• **Work task**:
Copy word for word the part of the LVMH text below that runs from "The LVMH Landscape" to "Perfumes & Cosmetics.".

It’s been surprising to see the luxury goods juggernaut LVMH Moët Hennessy Louis Vuitton (OTCPK:LVMUY)(OTCPK:LVMHF) experience uncharacteristic softness in its shares, delivering a roughly negative 6% total return over the last 12 months. This trend is occurring amidst concerns about a broader slowdown in the global luxury market.
While those fears may hold some truth, it’s important to recognize LVMH as a top-tier operator. It’s likely to withstand the storm better than most. With shares currently standing at 21.5 times trailing twelve months earnings per share (TTM EPS), the anticipated long-term growth should justify the current investment, hence meriting a Buy rating for the stock.
The LVMH Landscape
LVMH boasts an empire of luxury brands, including the esteemed Louis Vuitton, Moët, Hennessy, Christian Dior, Bulgari, TAG Heuer, and Guerlain. The Fashion & Leather Goods segment accounts for over 70% of the group’s operating profit, followed by Wines & Spirits, Watches & Jewelry, Selective Retailing, and Perfumes & Cosmetics.
LVMH doesn’t officially break down sales by specific brand, but information hints that Louis Vuitton is a €20 billion business, contributing approximately 25% to the group’s sales. The Fashion & Leather Goods segment already touts the strongest margins among the group, with Louis Vuitton likely to surpass these margins. Consequently, Louis Vuitton is likely to play an even more prominent role in the group’s earnings.

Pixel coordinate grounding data

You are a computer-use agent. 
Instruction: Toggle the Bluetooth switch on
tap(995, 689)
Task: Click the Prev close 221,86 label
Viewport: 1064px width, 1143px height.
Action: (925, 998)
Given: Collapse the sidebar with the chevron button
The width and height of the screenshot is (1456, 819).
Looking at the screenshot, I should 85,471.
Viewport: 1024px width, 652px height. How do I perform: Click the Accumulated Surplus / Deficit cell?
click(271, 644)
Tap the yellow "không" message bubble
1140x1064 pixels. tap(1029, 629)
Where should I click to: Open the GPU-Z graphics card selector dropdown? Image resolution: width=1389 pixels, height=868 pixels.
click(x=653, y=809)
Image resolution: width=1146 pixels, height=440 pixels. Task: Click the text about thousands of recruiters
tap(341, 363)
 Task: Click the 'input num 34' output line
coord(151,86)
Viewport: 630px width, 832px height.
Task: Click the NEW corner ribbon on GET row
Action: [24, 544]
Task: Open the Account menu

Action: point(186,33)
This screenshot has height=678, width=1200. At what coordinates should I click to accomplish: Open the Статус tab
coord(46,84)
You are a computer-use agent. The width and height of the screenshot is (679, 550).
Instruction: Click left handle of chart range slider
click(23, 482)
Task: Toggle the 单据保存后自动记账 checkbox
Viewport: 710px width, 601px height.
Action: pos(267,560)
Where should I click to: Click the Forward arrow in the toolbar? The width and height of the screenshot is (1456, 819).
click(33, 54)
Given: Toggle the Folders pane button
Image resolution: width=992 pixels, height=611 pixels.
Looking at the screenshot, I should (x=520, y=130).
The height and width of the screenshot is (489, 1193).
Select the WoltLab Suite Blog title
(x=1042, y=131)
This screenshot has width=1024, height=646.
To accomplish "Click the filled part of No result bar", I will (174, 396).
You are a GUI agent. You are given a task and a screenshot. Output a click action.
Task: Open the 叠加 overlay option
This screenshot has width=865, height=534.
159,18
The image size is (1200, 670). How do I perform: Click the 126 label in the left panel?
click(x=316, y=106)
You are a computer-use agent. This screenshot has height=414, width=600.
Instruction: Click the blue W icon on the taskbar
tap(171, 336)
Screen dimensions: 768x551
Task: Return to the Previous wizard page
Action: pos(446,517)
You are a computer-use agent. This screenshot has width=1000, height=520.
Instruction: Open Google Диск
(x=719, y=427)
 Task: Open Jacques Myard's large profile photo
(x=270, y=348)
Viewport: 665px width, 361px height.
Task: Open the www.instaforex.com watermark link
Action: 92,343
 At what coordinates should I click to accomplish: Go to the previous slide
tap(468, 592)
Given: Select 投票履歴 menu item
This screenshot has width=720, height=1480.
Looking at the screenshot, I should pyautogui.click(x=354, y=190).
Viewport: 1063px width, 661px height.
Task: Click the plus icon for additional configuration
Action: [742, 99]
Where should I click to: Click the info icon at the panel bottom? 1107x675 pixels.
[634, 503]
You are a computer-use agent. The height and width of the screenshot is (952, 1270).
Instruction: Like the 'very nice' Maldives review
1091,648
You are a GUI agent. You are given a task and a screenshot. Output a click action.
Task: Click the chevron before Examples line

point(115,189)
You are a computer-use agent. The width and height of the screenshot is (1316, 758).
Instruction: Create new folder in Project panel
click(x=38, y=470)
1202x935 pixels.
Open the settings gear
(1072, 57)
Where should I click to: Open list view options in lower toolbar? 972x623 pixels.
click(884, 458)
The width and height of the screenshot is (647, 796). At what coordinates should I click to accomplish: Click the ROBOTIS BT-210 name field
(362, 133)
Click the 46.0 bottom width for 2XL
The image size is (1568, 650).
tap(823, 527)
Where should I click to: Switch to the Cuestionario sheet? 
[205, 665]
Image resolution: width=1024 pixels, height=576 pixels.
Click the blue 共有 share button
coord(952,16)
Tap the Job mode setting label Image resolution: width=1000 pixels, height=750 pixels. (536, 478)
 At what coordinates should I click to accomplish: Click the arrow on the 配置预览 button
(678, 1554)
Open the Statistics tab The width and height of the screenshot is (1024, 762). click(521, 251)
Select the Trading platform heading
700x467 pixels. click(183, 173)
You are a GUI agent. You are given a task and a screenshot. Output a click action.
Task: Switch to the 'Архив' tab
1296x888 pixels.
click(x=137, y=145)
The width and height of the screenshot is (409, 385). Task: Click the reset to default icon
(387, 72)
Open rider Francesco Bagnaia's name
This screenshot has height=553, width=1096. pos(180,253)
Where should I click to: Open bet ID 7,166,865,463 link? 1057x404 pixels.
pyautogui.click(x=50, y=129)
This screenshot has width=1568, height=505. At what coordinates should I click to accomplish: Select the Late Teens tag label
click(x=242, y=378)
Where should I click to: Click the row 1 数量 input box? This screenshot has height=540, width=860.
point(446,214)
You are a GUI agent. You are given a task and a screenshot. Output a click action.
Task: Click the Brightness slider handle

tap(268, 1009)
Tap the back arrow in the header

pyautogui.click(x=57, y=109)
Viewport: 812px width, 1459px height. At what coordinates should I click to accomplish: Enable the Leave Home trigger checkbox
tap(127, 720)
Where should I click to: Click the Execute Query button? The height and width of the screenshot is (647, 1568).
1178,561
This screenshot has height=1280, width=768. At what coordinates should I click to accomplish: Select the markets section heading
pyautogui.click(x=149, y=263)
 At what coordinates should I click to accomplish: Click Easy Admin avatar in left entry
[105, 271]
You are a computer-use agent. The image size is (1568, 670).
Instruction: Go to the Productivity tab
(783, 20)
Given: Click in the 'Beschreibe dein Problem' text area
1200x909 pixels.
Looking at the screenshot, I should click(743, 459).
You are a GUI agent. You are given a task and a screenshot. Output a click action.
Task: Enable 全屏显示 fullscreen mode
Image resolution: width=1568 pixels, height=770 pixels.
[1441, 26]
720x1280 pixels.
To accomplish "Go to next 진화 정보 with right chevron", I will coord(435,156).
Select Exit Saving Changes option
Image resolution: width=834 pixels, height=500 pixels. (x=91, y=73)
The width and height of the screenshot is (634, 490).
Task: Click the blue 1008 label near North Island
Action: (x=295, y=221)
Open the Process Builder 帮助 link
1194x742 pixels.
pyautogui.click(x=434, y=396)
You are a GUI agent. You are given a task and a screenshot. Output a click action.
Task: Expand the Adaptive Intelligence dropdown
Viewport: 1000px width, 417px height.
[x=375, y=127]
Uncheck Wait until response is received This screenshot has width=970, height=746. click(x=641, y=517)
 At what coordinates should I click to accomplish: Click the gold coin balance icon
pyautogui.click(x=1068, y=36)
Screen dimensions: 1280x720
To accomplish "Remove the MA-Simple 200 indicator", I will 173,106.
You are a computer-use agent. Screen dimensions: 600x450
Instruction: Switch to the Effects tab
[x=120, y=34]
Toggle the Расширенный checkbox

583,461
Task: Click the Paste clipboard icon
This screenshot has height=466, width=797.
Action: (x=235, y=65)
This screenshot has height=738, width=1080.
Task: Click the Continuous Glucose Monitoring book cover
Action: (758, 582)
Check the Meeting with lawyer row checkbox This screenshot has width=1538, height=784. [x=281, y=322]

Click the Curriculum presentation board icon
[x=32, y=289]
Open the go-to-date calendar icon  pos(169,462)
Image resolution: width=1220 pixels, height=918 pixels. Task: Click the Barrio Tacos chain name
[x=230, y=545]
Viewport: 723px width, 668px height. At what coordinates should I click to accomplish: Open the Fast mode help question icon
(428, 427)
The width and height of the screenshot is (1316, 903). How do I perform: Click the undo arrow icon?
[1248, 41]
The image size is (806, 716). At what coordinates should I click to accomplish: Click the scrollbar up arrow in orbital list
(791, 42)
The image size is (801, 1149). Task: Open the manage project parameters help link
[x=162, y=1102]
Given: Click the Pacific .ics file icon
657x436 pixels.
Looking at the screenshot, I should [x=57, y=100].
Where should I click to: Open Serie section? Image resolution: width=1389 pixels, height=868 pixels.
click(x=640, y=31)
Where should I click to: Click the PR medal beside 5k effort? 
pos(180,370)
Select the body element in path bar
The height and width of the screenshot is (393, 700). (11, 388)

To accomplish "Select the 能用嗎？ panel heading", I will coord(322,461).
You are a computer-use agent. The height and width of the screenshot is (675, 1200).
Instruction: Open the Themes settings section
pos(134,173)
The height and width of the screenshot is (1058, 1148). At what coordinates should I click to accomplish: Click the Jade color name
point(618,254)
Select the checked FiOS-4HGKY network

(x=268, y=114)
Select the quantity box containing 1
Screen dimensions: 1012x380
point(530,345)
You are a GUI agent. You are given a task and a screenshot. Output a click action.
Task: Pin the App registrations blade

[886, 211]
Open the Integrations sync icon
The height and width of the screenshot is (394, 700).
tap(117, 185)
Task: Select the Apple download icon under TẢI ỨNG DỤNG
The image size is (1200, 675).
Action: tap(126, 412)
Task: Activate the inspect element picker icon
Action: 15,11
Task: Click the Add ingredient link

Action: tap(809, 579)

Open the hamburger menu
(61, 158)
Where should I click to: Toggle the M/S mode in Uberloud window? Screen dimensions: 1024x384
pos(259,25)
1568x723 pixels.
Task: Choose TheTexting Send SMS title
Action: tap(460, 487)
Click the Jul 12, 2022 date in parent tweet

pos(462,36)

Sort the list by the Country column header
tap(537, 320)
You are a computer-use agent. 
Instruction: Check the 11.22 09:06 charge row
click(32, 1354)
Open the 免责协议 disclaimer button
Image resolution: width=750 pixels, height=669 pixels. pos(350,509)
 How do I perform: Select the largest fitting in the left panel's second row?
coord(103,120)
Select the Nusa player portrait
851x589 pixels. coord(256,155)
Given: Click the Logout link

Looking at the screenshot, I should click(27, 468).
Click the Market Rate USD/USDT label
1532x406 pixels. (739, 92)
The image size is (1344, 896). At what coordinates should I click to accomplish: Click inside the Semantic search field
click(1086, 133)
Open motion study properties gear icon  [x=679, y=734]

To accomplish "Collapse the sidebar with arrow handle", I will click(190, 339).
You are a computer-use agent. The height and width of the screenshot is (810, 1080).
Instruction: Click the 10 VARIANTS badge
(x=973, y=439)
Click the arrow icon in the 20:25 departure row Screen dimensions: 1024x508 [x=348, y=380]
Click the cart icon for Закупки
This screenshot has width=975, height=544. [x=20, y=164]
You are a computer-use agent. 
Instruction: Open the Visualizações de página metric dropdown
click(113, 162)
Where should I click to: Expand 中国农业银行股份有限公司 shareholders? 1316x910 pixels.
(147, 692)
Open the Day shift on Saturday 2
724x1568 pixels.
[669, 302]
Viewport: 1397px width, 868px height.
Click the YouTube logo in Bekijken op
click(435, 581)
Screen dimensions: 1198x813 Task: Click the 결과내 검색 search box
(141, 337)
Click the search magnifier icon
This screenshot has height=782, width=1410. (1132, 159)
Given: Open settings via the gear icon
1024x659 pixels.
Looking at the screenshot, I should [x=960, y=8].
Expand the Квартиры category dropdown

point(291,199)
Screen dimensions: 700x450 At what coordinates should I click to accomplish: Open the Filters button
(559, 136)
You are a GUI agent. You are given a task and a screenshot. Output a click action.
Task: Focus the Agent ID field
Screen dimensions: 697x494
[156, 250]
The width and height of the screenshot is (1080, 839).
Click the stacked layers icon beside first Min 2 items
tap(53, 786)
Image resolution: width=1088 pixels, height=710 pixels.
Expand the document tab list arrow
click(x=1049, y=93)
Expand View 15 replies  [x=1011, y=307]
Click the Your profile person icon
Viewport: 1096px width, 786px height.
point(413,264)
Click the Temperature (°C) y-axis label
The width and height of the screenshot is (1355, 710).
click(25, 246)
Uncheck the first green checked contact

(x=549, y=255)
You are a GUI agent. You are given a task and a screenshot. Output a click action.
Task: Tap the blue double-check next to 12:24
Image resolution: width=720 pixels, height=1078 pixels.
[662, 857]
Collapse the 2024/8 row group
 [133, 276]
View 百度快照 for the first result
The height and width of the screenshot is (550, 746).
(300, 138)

• **Result**:
The LVMH Landscape
LVMH boasts an empire of luxury brands, including the esteemed Louis Vuitton, Moët, Hennessy, Christian Dior, Bulgari, TAG Heuer, and Guerlain. The Fashion & Leather Goods segment accounts for over 70% of the group’s operating profit, followed by Wines & Spirits, Watches & Jewelry, Selective Retailing, and Perfumes & Cosmetics.